The redundant centers will be located at yet-to-be-selected hardened sites--possibly on military bases--that can be protected from terrorist attack. Strassmann's plans also call for a new system of smart-card readers that control both physical access to NASA computers and access online for authorized users. If a breach is detected, controllers would be able to disconnect an unauthorized user ``in a microsecond.''
WHILE STRASSMANN'S PLANS CALL for shutting off unauthorized access to NASA computers, he also wants to set up a unified Web portal managed by the headquarters Office of Public Affairs where members of the public would be able to access all of the agency's public information.

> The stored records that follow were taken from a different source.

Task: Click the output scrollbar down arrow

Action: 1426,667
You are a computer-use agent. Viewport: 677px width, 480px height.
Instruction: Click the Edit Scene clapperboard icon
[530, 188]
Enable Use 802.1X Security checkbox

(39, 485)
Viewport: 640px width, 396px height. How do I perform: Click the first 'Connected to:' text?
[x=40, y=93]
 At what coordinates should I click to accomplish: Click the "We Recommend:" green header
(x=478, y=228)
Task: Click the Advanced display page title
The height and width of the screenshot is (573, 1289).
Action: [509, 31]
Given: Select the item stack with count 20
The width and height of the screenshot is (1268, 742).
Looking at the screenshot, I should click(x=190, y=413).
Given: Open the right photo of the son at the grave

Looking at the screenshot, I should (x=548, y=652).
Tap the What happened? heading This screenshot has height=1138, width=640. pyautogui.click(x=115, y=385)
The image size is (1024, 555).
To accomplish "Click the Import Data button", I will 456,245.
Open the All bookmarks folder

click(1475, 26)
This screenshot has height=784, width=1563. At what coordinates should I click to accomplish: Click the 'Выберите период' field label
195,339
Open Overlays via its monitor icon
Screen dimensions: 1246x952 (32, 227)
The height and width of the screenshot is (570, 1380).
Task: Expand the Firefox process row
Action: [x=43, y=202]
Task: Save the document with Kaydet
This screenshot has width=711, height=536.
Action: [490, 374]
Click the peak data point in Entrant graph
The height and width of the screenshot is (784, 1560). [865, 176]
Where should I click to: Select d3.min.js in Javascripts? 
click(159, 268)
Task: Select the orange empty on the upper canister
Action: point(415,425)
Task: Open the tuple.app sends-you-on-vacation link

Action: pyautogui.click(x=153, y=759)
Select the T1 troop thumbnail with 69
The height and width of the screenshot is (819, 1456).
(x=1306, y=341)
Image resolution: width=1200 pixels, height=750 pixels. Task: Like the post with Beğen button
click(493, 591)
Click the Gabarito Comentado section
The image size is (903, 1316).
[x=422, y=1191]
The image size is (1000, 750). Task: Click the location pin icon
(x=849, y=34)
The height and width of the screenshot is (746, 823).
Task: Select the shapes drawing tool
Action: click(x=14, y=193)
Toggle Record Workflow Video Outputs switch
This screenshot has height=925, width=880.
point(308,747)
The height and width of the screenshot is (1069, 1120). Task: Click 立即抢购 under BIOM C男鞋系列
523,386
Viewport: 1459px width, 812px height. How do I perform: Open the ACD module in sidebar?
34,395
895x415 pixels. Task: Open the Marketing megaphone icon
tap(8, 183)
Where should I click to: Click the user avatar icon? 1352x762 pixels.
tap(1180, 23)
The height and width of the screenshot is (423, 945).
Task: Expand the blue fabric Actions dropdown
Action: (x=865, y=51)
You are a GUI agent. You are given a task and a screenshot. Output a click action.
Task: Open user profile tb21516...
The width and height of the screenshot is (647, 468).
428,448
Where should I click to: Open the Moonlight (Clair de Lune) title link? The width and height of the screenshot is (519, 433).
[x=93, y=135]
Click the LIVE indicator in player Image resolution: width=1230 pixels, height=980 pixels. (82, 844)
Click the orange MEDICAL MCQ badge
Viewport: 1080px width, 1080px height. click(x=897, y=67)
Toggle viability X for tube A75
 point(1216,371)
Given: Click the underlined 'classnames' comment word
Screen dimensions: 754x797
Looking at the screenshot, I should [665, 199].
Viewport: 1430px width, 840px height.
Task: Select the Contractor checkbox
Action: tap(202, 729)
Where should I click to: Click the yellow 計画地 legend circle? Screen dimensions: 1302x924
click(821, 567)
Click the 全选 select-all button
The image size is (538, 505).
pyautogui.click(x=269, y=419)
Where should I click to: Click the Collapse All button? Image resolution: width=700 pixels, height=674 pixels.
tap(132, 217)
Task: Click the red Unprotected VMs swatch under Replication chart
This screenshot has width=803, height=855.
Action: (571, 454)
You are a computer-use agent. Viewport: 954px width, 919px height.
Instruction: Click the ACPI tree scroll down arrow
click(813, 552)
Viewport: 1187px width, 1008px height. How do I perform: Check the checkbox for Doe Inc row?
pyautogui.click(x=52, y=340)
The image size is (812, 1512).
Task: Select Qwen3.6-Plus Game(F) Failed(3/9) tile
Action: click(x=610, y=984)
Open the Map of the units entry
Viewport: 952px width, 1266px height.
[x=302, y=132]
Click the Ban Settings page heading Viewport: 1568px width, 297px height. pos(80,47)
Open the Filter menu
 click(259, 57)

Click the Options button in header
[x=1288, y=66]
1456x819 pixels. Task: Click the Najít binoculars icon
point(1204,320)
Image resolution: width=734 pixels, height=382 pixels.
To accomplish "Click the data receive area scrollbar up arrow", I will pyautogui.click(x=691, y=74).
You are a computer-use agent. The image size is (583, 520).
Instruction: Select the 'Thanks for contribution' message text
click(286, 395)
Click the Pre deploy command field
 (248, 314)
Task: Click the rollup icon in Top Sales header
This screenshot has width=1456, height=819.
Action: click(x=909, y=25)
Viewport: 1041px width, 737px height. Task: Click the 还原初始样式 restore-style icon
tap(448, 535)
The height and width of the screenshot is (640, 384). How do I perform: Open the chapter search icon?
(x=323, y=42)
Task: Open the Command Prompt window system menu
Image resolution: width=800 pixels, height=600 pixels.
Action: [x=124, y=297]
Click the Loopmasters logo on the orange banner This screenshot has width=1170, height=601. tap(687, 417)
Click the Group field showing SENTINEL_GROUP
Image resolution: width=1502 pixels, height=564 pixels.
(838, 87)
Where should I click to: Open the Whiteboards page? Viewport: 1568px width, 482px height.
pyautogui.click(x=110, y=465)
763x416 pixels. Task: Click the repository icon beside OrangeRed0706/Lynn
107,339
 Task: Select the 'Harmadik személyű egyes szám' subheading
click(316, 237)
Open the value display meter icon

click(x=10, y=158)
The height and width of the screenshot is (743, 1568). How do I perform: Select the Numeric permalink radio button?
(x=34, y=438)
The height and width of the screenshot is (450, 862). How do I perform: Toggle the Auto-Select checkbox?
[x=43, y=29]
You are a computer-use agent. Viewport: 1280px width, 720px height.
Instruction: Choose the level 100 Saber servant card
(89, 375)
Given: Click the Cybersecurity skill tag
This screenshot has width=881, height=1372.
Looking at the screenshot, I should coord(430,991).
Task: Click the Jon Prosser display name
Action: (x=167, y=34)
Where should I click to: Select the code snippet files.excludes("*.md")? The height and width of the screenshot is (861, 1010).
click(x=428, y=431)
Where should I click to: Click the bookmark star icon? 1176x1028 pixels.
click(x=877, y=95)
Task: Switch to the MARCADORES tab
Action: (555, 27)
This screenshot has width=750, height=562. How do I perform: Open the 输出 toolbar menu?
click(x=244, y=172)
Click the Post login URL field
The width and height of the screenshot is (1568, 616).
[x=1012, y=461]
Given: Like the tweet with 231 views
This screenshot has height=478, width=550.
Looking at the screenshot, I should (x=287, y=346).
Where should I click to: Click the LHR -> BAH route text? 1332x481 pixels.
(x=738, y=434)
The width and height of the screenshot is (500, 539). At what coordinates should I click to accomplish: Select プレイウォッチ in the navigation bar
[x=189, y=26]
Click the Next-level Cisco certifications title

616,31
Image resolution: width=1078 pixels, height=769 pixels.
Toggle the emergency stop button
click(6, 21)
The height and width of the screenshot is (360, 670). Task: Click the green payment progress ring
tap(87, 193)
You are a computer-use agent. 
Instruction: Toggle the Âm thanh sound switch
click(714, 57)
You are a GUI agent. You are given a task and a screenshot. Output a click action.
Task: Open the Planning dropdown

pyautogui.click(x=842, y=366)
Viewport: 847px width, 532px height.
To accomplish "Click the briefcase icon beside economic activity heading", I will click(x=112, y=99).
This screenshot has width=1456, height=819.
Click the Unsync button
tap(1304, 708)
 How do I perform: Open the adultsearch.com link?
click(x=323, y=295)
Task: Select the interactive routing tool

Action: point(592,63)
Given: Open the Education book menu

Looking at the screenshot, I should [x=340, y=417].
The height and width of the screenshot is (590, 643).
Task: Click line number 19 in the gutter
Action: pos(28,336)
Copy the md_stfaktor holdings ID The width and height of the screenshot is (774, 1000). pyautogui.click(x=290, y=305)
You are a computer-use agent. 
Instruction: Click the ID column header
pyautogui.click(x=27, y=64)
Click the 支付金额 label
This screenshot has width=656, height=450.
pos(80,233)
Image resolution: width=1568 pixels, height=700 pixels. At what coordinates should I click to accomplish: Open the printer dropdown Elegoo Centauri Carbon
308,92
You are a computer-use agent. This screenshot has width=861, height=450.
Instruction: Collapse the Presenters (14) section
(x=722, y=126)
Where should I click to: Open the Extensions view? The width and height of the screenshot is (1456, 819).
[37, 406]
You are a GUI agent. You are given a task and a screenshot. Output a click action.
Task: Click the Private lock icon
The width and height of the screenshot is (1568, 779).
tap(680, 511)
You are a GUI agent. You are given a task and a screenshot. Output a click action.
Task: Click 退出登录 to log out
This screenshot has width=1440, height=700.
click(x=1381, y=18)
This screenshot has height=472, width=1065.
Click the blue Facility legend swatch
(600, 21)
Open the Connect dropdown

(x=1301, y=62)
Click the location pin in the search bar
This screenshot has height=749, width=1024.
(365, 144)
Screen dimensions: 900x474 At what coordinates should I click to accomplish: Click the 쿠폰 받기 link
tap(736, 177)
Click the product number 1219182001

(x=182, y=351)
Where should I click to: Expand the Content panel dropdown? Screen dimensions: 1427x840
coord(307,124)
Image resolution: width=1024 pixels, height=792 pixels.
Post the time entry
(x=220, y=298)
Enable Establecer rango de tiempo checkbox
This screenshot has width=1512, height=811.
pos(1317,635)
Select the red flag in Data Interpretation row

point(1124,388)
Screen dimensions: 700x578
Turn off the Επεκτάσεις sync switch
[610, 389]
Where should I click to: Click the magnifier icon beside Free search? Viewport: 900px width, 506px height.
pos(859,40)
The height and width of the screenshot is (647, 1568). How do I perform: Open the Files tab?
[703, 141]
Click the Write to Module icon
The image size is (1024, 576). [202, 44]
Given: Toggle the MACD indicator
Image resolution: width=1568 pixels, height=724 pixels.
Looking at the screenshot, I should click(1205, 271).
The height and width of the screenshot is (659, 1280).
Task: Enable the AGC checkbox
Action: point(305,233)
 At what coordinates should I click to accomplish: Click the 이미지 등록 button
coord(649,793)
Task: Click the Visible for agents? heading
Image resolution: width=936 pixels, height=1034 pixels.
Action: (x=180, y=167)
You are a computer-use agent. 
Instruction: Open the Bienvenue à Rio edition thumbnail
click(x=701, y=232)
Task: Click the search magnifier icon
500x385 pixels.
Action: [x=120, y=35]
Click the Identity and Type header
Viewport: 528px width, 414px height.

The portal would partially duplicate a commercial site that was to have been developed by Dreamtime, a Silicon Valley startup that tried and failed to digitize the agency's archives and human spaceflight assets as a commercial venture (AW&ST Mar. 18, p. 23).
Strassmann argued that tightened security and access control are necessary today, when young computer hackers have already penetrated NASA's computer firewalls and the national security establishment sees evidence of more sinister intrusions.
``We believe that as you move into the era of information warfare, NASA and its assets are one of the targets, and therefore we believe that a level of security which is commensurate with war on terrorism is appropriate at this juncture,'' Strassmann said. ``So far as Paul Strassmann is concerned, we are at war.''
Photograph: NASA's new CIO wants to duplicate the efficiency of Mission Control Center-Houston to oversee the agency's computers.